◆ **TASK STATEMENT**: Retype, without pictures, the line holding "At what coordinates" and each line below it through the final line.

◆ **PROVIDED ENTRIES**:
"""

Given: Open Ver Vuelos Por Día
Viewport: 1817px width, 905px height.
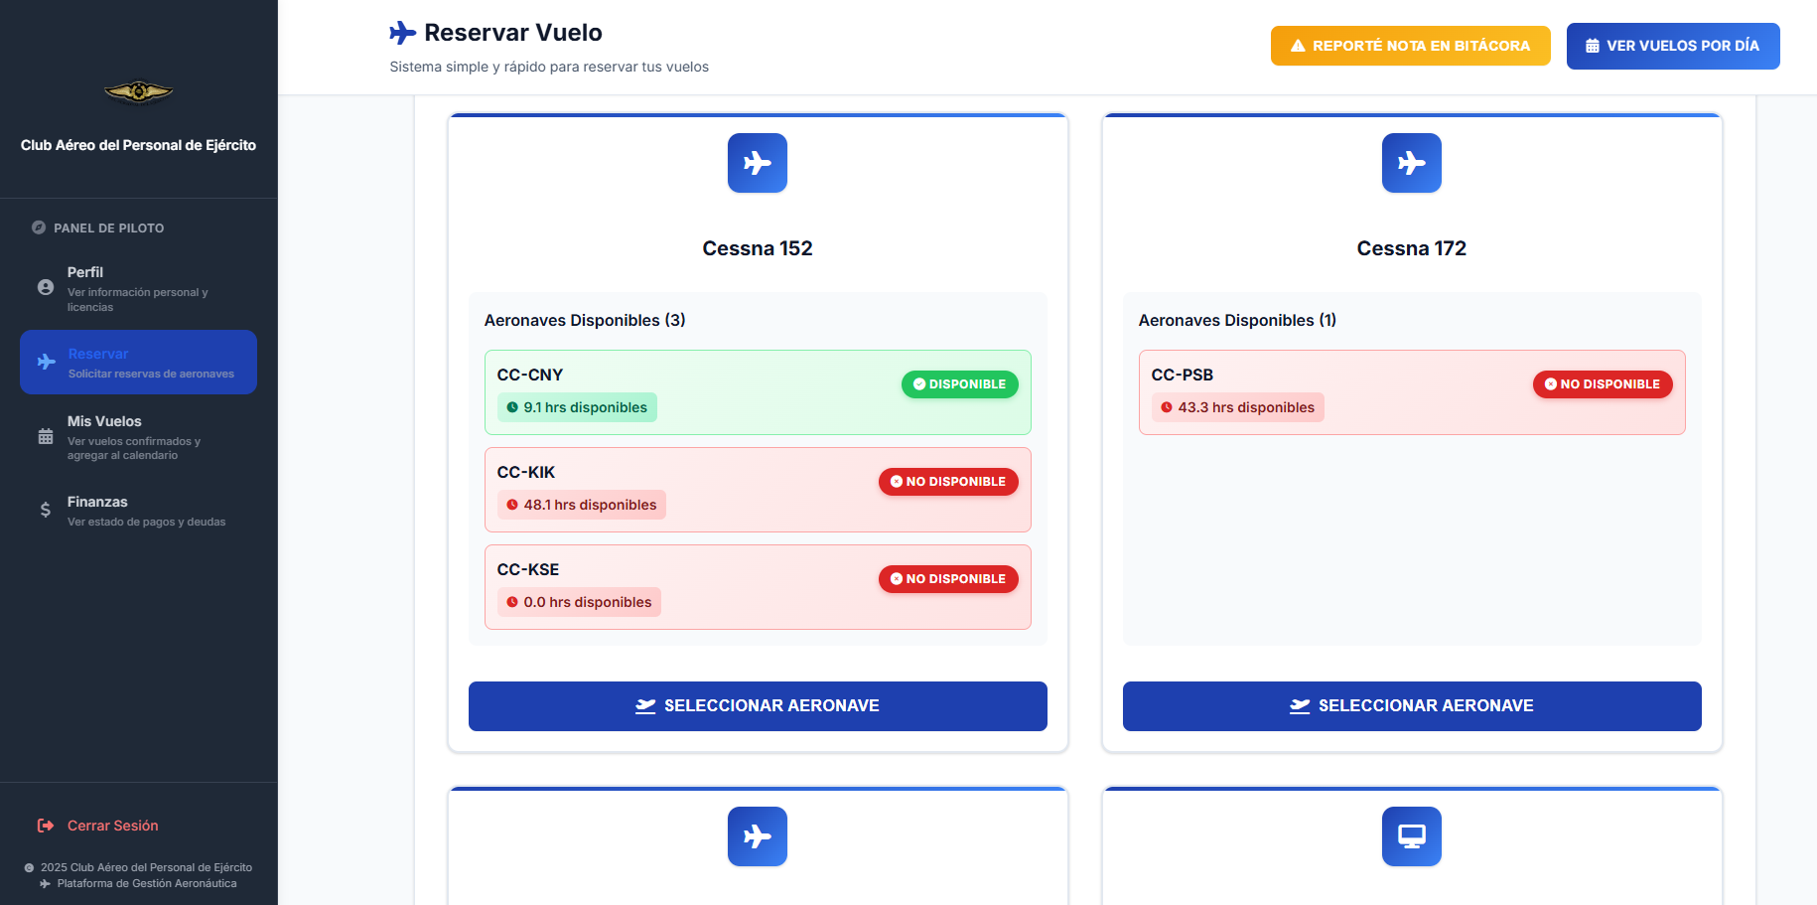Looking at the screenshot, I should click(1672, 46).
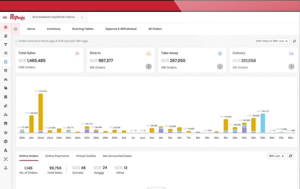Switch to the Virtual Outlets tab
The image size is (300, 189).
click(x=86, y=156)
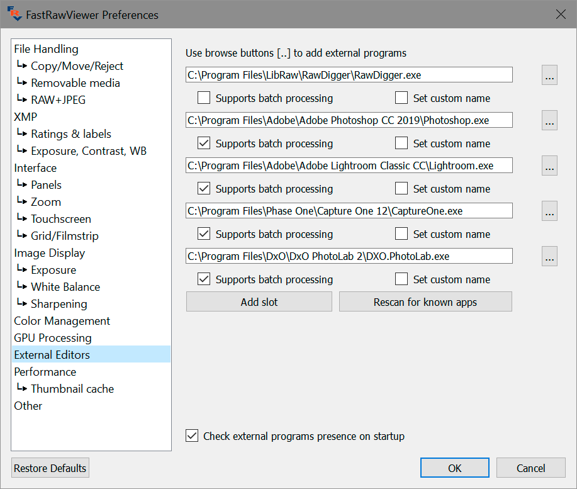The image size is (577, 489).
Task: Click the Restore Defaults button
Action: (50, 468)
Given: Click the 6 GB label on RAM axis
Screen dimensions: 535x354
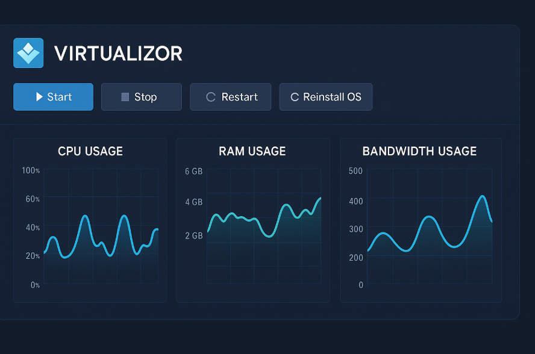Looking at the screenshot, I should click(x=193, y=171).
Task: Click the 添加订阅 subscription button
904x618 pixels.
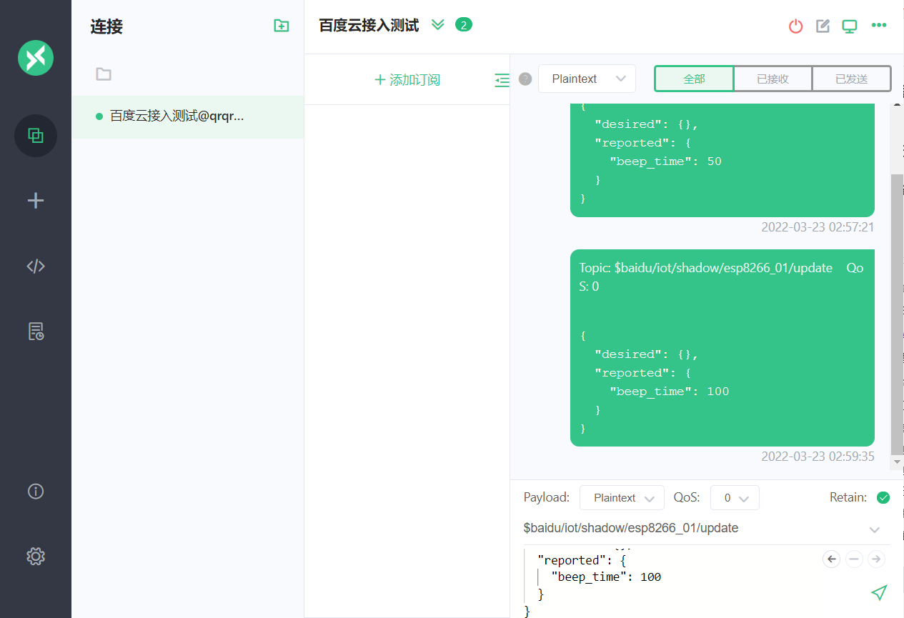Action: point(407,80)
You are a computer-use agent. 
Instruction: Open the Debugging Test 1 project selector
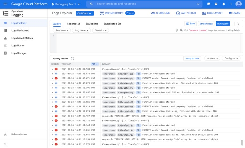click(66, 4)
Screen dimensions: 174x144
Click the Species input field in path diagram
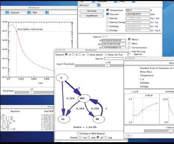coord(114,59)
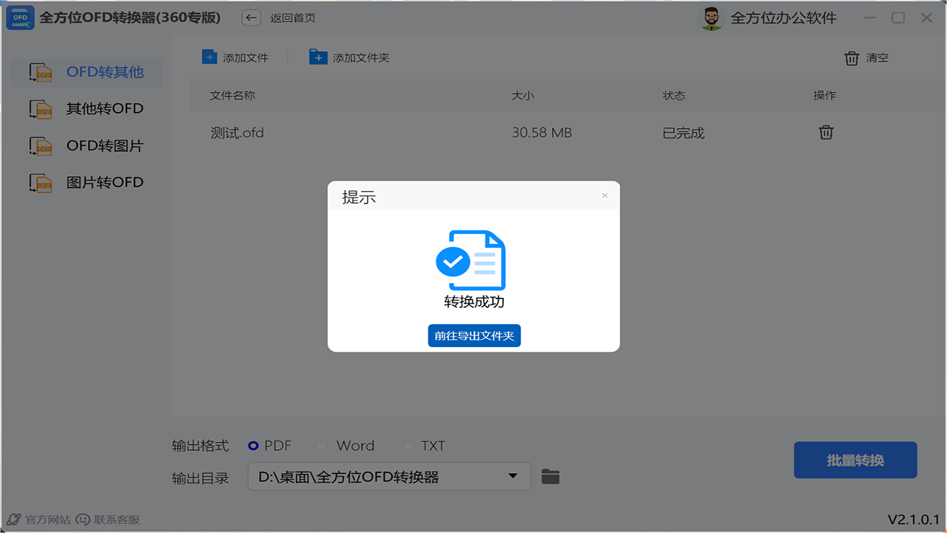Open the 其他转OFD conversion panel
947x533 pixels.
pos(41,109)
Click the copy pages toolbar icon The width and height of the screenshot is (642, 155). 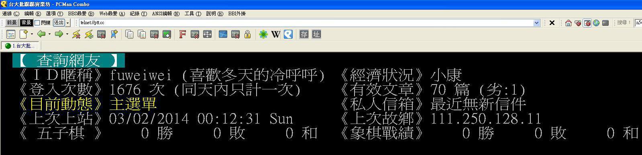(x=129, y=35)
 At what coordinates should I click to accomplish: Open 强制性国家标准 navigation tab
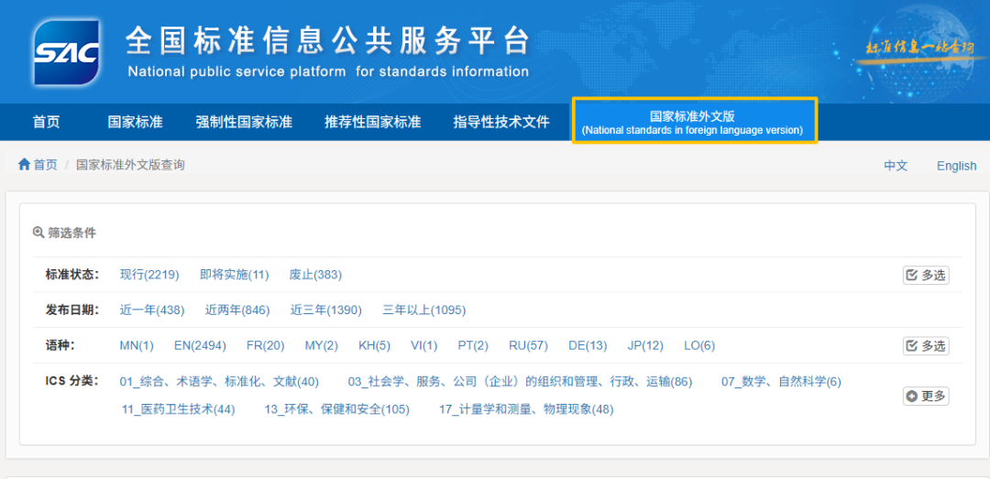[x=243, y=122]
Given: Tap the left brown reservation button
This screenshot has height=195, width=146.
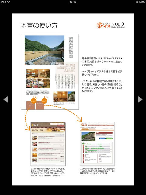Looking at the screenshot, I should coord(30,105).
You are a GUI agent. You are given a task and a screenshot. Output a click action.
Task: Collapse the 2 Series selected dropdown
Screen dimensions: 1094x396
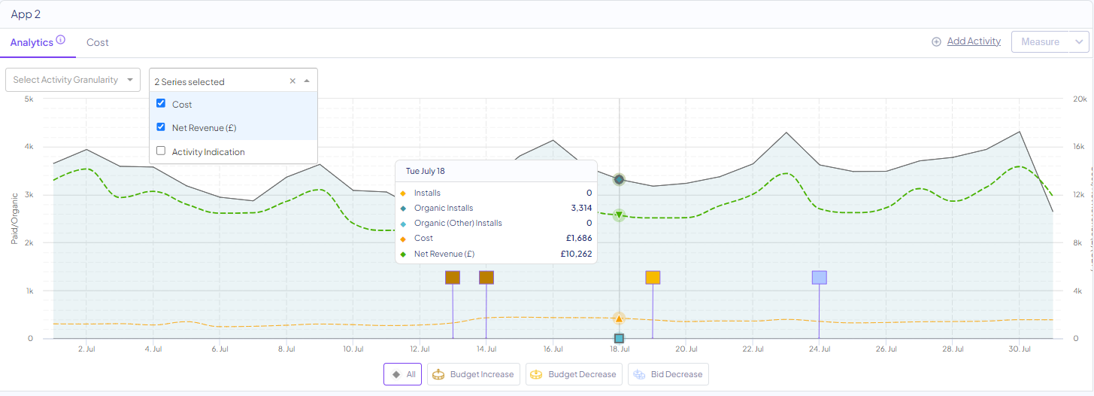coord(307,81)
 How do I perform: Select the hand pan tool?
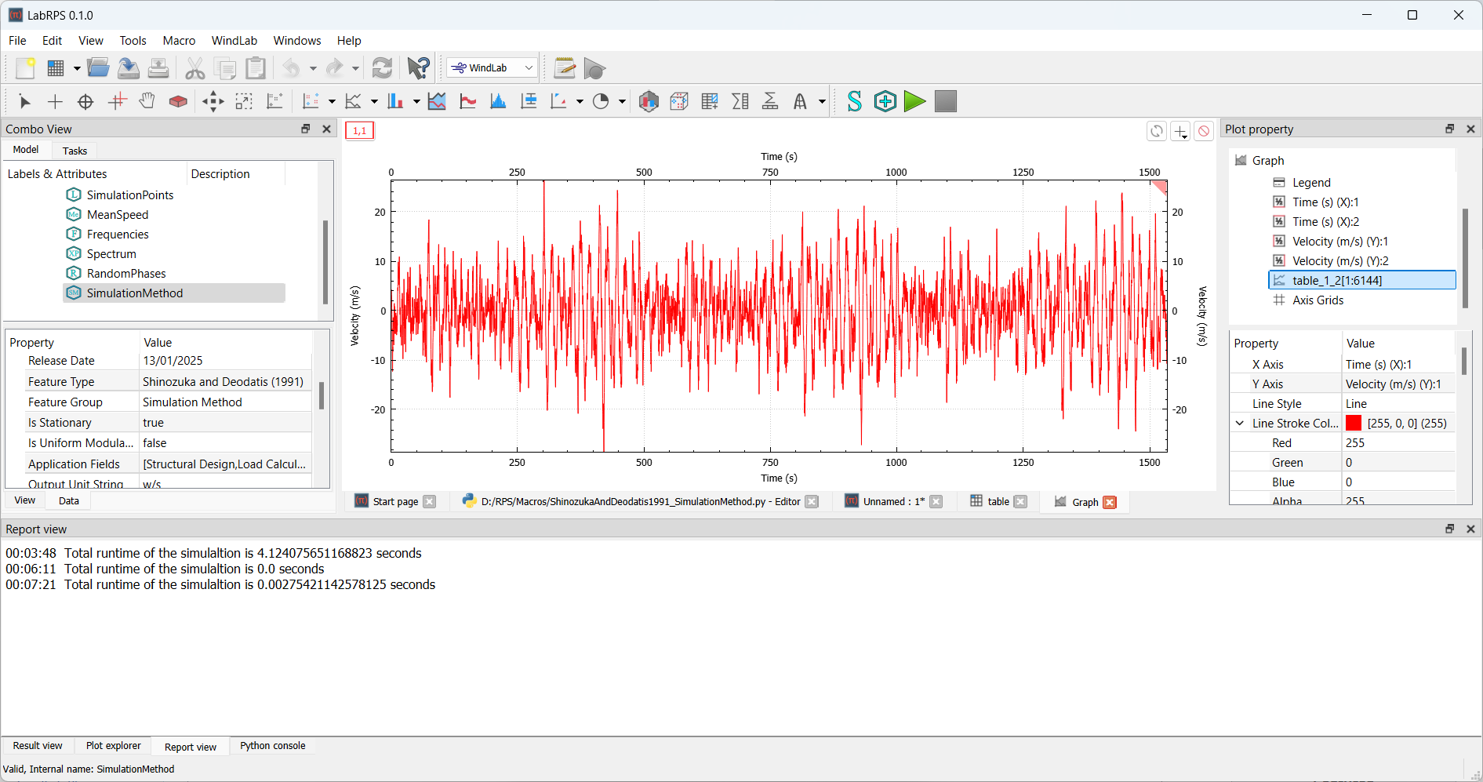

"""

◆ **SOLUTION FOR THIS PROBLEM**:
 At what coordinates should I click to accomplish: Open 强制性国家标准 navigation tab
[x=243, y=122]
Given: Tap the left brown reservation button
This screenshot has height=195, width=146.
Looking at the screenshot, I should coord(30,105).
You are a GUI agent. You are given a task and a screenshot. Output a click action.
Task: Collapse the 2 Series selected dropdown
Screen dimensions: 1094x396
coord(307,81)
 How do I perform: Select the hand pan tool?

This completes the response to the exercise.